Blood Tests for Psoriasis: Evidence-Based Recommendations
Direct Answer
For diagnosis of psoriasis itself, no blood tests are required or recommended—the diagnosis is clinical, based on morphologic pattern recognition of skin lesions. 1 However, blood tests are essential for screening comorbidities, monitoring treatment safety, and evaluating for psoriatic arthritis and associated conditions.
Diagnostic Considerations
No Blood Tests Needed for Psoriasis Diagnosis
- Psoriasis diagnosis is made clinically through visual examination and pattern recognition of characteristic skin lesions (erythematous plaques with silvery scale). 1
- Histopathological examination and blood tests are generally not valuable diagnostic tools for cutaneous psoriasis, though skin biopsy may occasionally help confirm uncertain cases. 1
- Unlike other autoimmune diseases, there are no specific serologic markers that establish the diagnosis of psoriasis. 1
Essential Screening Blood Tests for Comorbidities
Cardiovascular and Metabolic Screening (High Priority)

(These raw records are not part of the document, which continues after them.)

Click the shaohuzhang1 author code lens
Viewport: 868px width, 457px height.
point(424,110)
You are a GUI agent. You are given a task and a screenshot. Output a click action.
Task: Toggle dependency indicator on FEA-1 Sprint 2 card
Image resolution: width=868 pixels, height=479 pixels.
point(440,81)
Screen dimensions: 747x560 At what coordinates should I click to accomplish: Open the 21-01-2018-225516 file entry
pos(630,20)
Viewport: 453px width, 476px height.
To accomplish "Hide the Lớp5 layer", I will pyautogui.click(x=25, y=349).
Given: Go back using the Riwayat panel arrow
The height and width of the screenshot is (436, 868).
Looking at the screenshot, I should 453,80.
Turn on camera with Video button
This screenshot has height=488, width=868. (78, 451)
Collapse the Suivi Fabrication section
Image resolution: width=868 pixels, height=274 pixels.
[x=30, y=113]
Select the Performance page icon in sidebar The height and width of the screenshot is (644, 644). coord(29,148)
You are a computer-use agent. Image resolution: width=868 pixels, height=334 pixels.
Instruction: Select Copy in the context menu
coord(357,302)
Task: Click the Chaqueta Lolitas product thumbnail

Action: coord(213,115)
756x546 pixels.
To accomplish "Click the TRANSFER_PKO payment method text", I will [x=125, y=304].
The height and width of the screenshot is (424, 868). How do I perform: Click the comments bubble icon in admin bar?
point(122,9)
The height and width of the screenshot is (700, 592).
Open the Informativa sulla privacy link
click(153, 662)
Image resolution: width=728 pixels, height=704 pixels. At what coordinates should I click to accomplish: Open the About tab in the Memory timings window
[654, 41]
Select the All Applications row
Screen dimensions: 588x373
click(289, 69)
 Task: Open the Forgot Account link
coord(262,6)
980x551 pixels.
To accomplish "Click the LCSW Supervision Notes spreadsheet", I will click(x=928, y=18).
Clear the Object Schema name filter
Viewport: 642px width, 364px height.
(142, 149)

All patients with psoriasis should undergo metabolic screening according to national guidelines, as they have significantly elevated cardiovascular risk. 2
Lipid Panel (Fasting)
- Perform fasting lipid panel at baseline and monitor according to national guidelines, with increased frequency for severe disease. 2
- Screen at least every 5 years, or every 2 years if risk factors present (family history, diabetes, smoking). 2
- Target values: Total cholesterol <200 mg/dL, HDL ≥50 mg/dL, LDL <100 mg/dL. 2
Glucose Screening
- Obtain fasting blood glucose and/or hemoglobin A1C according to national guidelines. 2
- Screen at least every 5 years, or every 2 years if risk factors present; target fasting glucose <100 mg/dL. 2
- Patients with prediabetes or new-onset diabetes require referral to primary care for management. 2
Complete Blood Count (CBC)
- Baseline CBC is recommended to assess for anemia and establish baseline values before initiating systemic therapy. 2
- Patients with psoriasis have increased risk of anemia of chronic disease due to systemic inflammation. 3
Pre-Treatment Screening for Systemic Therapy
Before Starting Biologic or Systemic Agents
The strongest evidence (Grade B) supports tuberculosis screening before initiating biologic therapy, with interferon-gamma release assay (IGRA) preferred over tuberculin skin testing. 4
Mandatory Screening Tests
- Tuberculosis screening with IGRA or tuberculin skin test (PPD) is required before starting biologics. 2, 4
- Hepatitis B and C serologies should be obtained, as reactivation risk exists with immunosuppressive therapy. 2
- HIV screening is recommended, particularly given the association between syphilis and HIV, and altered treatment considerations in HIV-positive patients. 5, 6
Baseline Laboratory Panel Before Systemic Therapy
For Methotrexate:
- CBC with differential, comprehensive metabolic panel (CMP), liver function tests (LFTs), hepatitis B and C serologies, pregnancy test if applicable. 2
- Consider noninvasive fibrosis markers (FIB-4, APRI) to assess baseline liver status. 2
For Cyclosporine:
- Two separate serum creatinine measurements (some recommend 3 and average them), BUN, urinalysis, CBC, magnesium, potassium, uric acid, lipid profile, LFTs. 2
- Blood pressure measurement (must be <140/90 mmHg). 2
For Acitretin:
- Lipid panel (triglycerides and cholesterol), LFTs, pregnancy test (mandatory—Category X drug). 2
- 25-50% of patients develop hypertriglyceridemia requiring monitoring. 2
Monitoring During Treatment
Ongoing Laboratory Surveillance
For Cyclosporine:
- Every 2 weeks for first 3 months: blood pressure, BUN, creatinine. 2
- Monthly thereafter: CBC, LFTs, lipids, magnesium, uric acid, potassium. 2
For Methotrexate:
- Monitor CBC, CMP, and LFTs regularly (frequency varies by protocol, typically every 1-3 months). 2
- Use noninvasive fibrosis assessment (vibration-controlled transient elastography preferred over liver biopsy) to monitor for hepatotoxicity. 2
For Acitretin:
- Monthly lipid panels and LFTs during treatment due to high risk of hypertriglyceridemia. 2
For Biologics:
- Evidence for routine monitoring labs is weak (Grade C or lower) beyond baseline screening. 7, 4
- Among hepatitis B carriers, monitor LFTs and viral load (Grade C evidence). 4
Screening for Psoriatic Arthritis
Clinical Screening Questions (No Blood Test Required)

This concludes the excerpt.